● **Task to carry out**
In the entries that follow, find the line containing "The height and width of the screenshot is (506, 669)."; from there, copy every line exactly through the line containing "Task: Hide Color".

-------- Dataset

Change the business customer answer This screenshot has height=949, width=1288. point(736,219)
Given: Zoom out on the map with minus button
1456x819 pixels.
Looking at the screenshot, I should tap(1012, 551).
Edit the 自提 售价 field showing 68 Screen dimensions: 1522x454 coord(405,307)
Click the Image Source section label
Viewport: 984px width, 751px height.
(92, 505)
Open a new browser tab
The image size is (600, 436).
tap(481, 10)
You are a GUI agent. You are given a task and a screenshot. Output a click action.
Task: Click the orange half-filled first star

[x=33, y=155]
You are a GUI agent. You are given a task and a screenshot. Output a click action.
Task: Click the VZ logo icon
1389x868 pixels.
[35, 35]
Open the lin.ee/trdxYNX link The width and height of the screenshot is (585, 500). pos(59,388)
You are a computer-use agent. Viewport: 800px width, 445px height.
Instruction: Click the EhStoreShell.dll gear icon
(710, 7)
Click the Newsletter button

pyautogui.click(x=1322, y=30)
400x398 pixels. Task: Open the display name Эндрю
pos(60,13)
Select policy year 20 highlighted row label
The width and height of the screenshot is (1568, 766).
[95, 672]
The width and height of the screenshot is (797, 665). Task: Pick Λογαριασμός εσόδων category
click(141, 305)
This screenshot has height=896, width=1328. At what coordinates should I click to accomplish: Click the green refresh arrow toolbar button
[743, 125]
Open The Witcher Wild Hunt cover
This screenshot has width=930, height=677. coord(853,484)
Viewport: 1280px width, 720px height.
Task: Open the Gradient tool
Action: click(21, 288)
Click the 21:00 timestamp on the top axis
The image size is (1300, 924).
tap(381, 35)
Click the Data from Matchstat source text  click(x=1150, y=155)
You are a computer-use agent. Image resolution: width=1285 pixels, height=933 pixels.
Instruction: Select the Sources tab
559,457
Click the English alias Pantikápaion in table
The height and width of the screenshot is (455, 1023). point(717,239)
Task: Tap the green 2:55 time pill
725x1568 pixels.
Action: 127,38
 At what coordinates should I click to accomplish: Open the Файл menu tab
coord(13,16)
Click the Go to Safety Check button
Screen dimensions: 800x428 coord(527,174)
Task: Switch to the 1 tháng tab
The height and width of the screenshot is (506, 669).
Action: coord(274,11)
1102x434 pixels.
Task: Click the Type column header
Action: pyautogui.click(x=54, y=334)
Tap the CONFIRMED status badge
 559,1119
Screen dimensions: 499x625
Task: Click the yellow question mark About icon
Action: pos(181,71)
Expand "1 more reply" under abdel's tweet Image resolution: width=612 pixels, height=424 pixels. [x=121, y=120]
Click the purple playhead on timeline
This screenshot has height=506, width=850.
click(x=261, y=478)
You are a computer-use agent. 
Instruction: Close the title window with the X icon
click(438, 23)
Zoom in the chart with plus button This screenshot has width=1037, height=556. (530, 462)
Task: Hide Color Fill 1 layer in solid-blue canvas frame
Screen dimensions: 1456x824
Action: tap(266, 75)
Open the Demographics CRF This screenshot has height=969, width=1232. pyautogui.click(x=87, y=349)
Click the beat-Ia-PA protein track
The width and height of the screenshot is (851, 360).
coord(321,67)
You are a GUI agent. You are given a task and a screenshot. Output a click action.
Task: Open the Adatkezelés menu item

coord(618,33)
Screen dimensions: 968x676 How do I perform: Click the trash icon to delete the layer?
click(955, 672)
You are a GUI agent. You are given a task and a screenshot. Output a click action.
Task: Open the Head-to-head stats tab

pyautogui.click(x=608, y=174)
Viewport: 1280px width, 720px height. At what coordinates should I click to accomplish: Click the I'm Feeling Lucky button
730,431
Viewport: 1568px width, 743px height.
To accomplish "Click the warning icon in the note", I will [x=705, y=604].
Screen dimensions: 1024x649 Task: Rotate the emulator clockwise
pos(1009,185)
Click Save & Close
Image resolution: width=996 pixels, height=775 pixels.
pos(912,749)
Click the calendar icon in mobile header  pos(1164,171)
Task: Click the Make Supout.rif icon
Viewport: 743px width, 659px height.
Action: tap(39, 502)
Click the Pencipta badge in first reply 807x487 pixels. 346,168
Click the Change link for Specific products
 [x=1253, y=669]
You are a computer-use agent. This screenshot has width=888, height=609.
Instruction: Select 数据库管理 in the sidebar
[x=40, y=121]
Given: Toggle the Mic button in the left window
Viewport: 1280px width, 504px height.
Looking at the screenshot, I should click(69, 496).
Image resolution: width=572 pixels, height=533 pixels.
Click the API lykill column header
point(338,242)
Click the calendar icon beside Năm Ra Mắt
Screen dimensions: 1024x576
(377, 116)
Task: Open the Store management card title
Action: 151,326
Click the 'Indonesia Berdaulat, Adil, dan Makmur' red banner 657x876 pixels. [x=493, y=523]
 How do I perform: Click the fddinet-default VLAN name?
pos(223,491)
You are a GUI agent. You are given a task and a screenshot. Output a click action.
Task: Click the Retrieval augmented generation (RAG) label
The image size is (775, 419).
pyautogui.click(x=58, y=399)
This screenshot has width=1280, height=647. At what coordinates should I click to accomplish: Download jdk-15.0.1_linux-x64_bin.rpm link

----------------

● **Result of the task**
The height and width of the screenshot is (506, 669).
Action: coord(274,11)
1102x434 pixels.
Task: Click the Type column header
Action: pyautogui.click(x=54, y=334)
Tap the CONFIRMED status badge
 559,1119
Screen dimensions: 499x625
Task: Click the yellow question mark About icon
Action: pos(181,71)
Expand "1 more reply" under abdel's tweet Image resolution: width=612 pixels, height=424 pixels. [x=121, y=120]
Click the purple playhead on timeline
This screenshot has height=506, width=850.
click(x=261, y=478)
You are a computer-use agent. 
Instruction: Close the title window with the X icon
click(438, 23)
Zoom in the chart with plus button This screenshot has width=1037, height=556. (530, 462)
Task: Hide Color Fill 1 layer in solid-blue canvas frame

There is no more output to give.